Saturday, November 7, 2015

Security and Isolation Implementation in Docker Containers

Multitenancy is regarded an important feature of cloud computing. If we consider applications running on a container a tenant, the goal of good security-and-isolation design is to ensure tenants running on a host only use resources visible to them.

As container technology evolves, its implementation of security, isolation and resource control has been continually improved.  In this article, we will review how Docker container achieves its security and isolation utilizing native container features of Linux such as namespaces, cgroups, capabilities, etc.

Virtualization and Isolation


Operating system-level virtualization, containers, zones, or even "chroot with steroids" are names that define the same concept of user-space isolation.
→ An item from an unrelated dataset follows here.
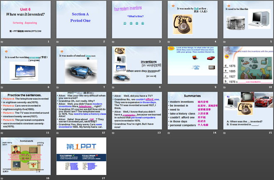Click the transition star icon under slide 1
Image resolution: width=274 pixels, height=180 pixels.
click(3, 42)

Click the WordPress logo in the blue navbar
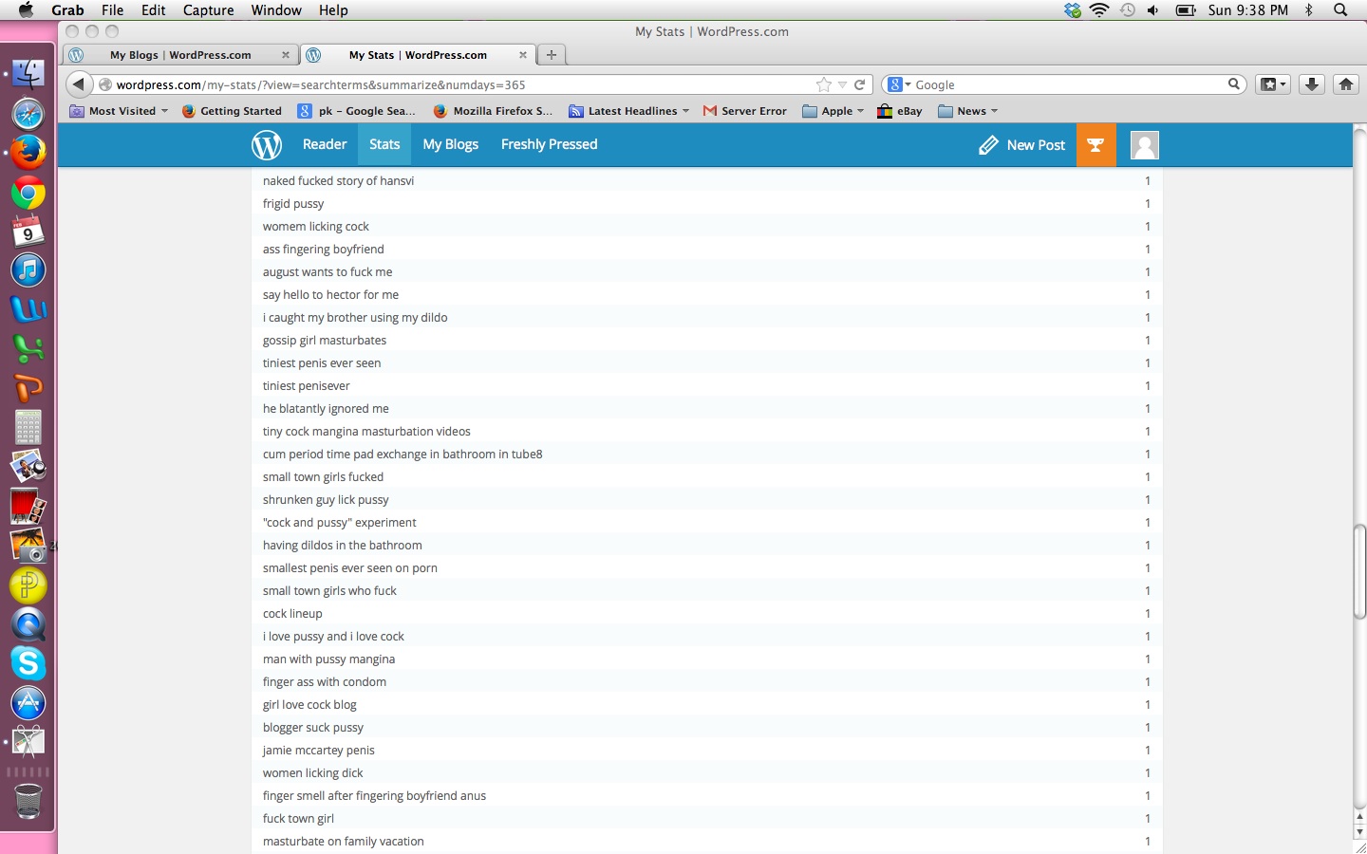(267, 145)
Product such as Docker makes use of user-space isolation on top of OS-level vitualization facilities to provide extra security.
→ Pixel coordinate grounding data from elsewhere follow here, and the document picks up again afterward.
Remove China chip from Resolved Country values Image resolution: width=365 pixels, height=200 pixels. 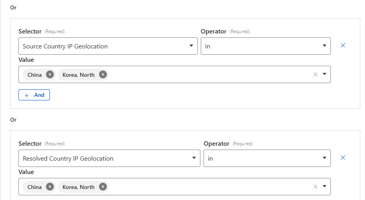[x=50, y=187]
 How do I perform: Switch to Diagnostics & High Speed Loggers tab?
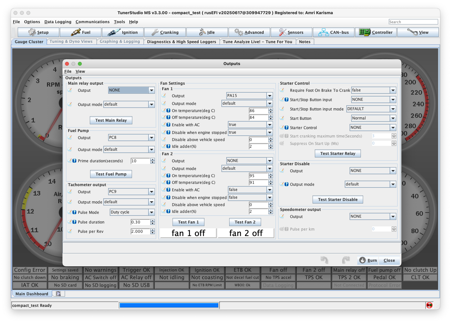point(182,42)
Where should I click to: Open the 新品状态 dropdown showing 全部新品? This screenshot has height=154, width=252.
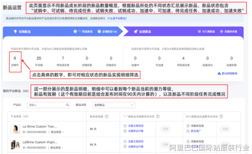114,105
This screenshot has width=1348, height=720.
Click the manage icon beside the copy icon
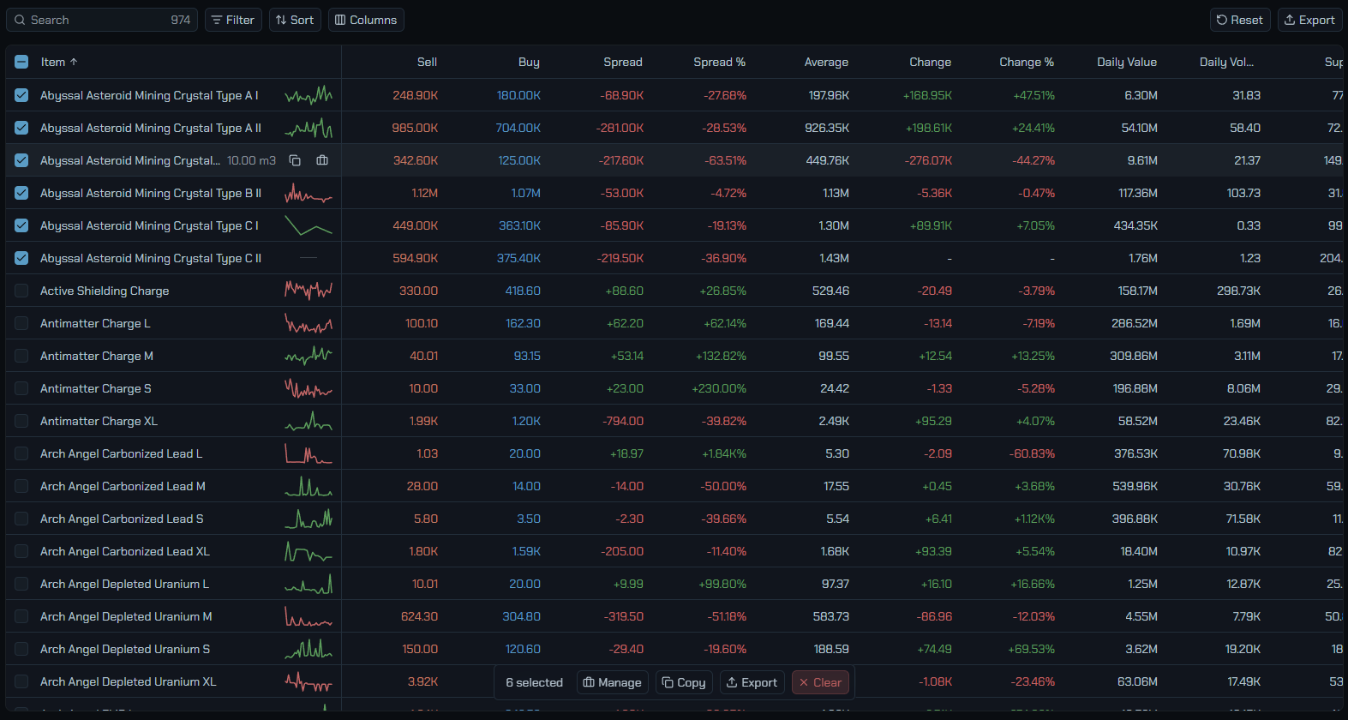click(322, 160)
Since version 0.9, Docker includes the libcontainer library as its own way to directly use virtualization facilities provided by the Linux kernel, in addition to using abstracted virtualization interfaces via LXC, [1] systemd-nspawn[2], and libvert,[3]

These virtualization libraries all utilize native container features of Linux (see Diagram above):
  • namespaces
  • cgroups
  • capabilities
and more. Docker combines these components into a wrapper which it calls a container format.

libcontainer


The default container format is called libcontainer. Docker also supports traditional Linux containers using LXC. In the future, Docker may support other container formats, for example, by integrating with BSD Jails or Solaris Zones.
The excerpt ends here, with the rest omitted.